Um exemplo prático da oposição entre ambientalismo e consideração pelos animais: a matança ambientalista de javalis e javaporcos no Brasil

Um exemplo prático da oposição entre ambientalismo e consideração pelos animais: a matança ambientalista de javalis e javaporcos no Brasil

27 Jan 2021

Introdução

A consideração pelos animais e o ambientalismo são frequentemente confundidos. Muitas pessoas acreditam, por exemplo, que o ambientalismo é uma posição que tem como meta garantir o bem dos animais selvagens. Contudo, essa visão é equivocada. A visão que se preocupa diretamente com o bem dos animais enquanto indivíduos capazes de sofrer e desfrutar é a ética centrada na senciência. É essa visão que buscará, por exemplo, deixar o meio ambiente da maneira que mais beneficie os animais ali inseridos. Já o ambientalismo é caracterizado justamente pelo oposto: sua meta é manter o meio ambiente de determinada maneira mesmo que isso resulte em algo pior para os animais afetados. Isso é assim porque, no ambientalismo, o que é valorizado em si são determinadas entidades não sencientes (como espécies e ecossistemas), e não os animais enquanto indivíduos capazes de sofrer e desfrutar1.

INFORMAÇÕES FORNECIDAS -
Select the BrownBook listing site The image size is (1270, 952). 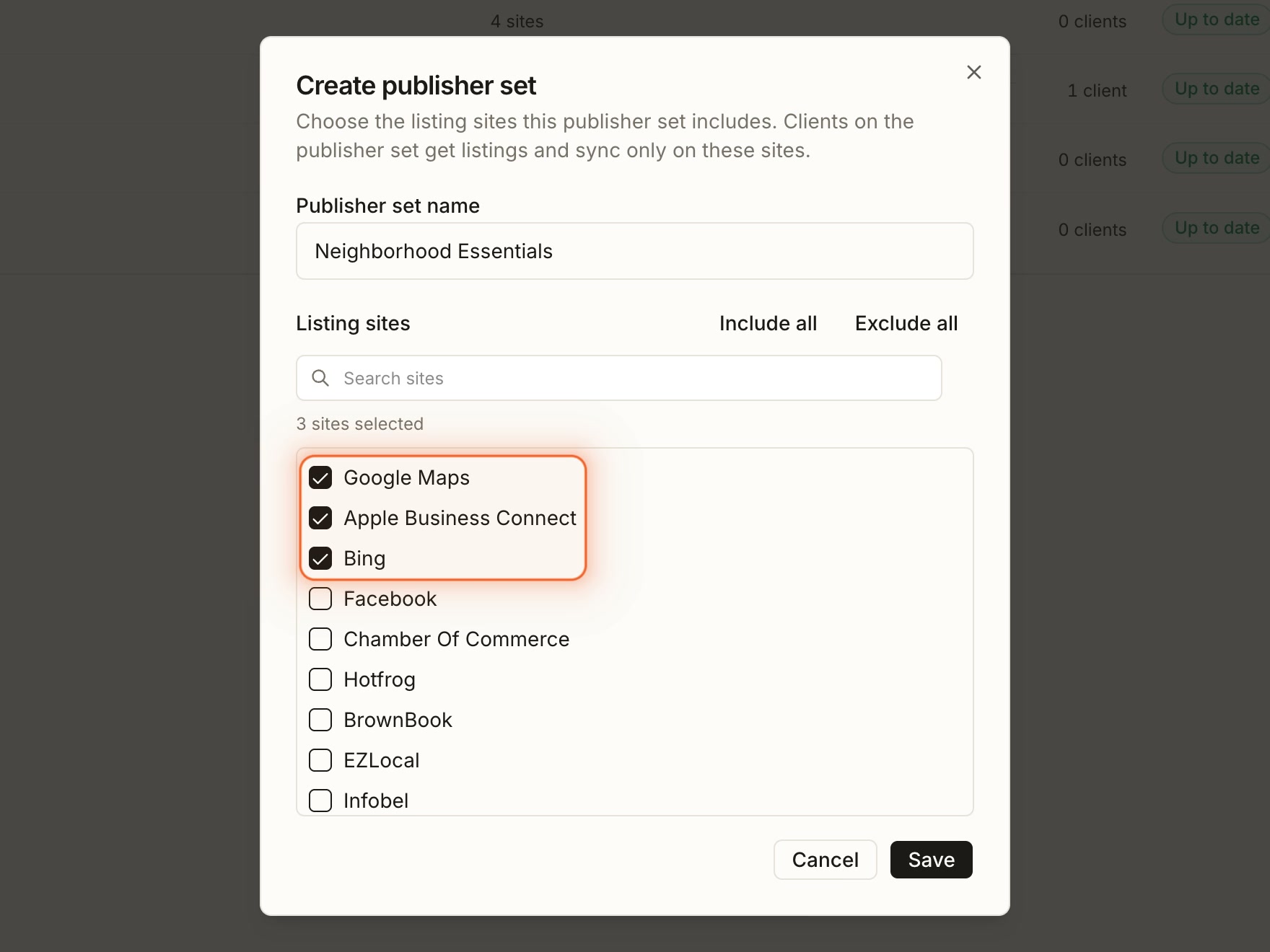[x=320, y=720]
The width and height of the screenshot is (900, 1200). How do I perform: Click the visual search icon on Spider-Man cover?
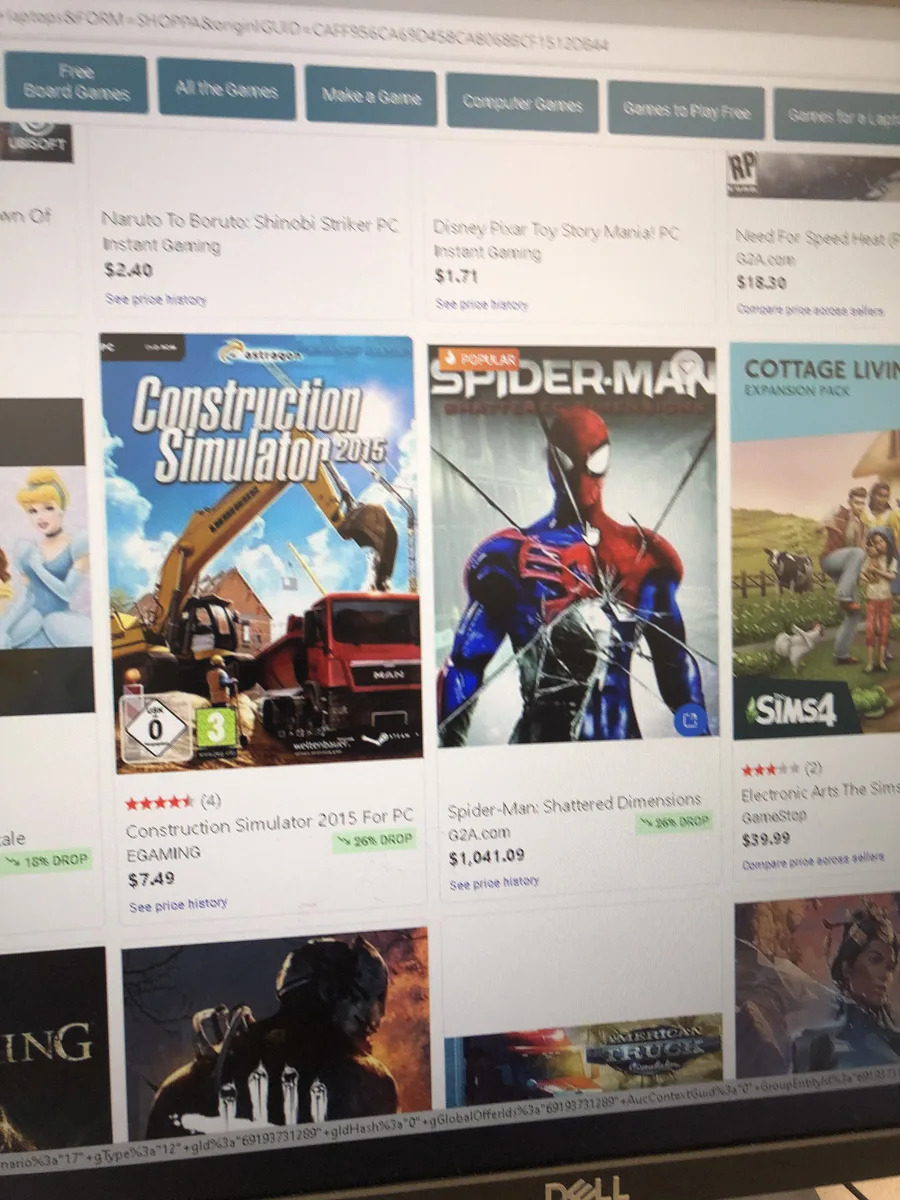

TAREFA -
Extraia, sem alterações, o trecho do texto sobre a matança de javalis e javaporcos que vai de "A consideração pelos" até "sofrer e desfrutar1.".

RESULTADO DA TAREFA -
A consideração pelos animais e o ambientalismo são frequentemente confundidos. Muitas pessoas acreditam, por exemplo, que o ambientalismo é uma posição que tem como meta garantir o bem dos animais selvagens. Contudo, essa visão é equivocada. A visão que se preocupa diretamente com o bem dos animais enquanto indivíduos capazes de sofrer e desfrutar é a ética centrada na senciência. É essa visão que buscará, por exemplo, deixar o meio ambiente da maneira que mais beneficie os animais ali inseridos. Já o ambientalismo é caracterizado justamente pelo oposto: sua meta é manter o meio ambiente de determinada maneira mesmo que isso resulte em algo pior para os animais afetados. Isso é assim porque, no ambientalismo, o que é valorizado em si são determinadas entidades não sencientes (como espécies e ecossistemas), e não os animais enquanto indivíduos capazes de sofrer e desfrutar1.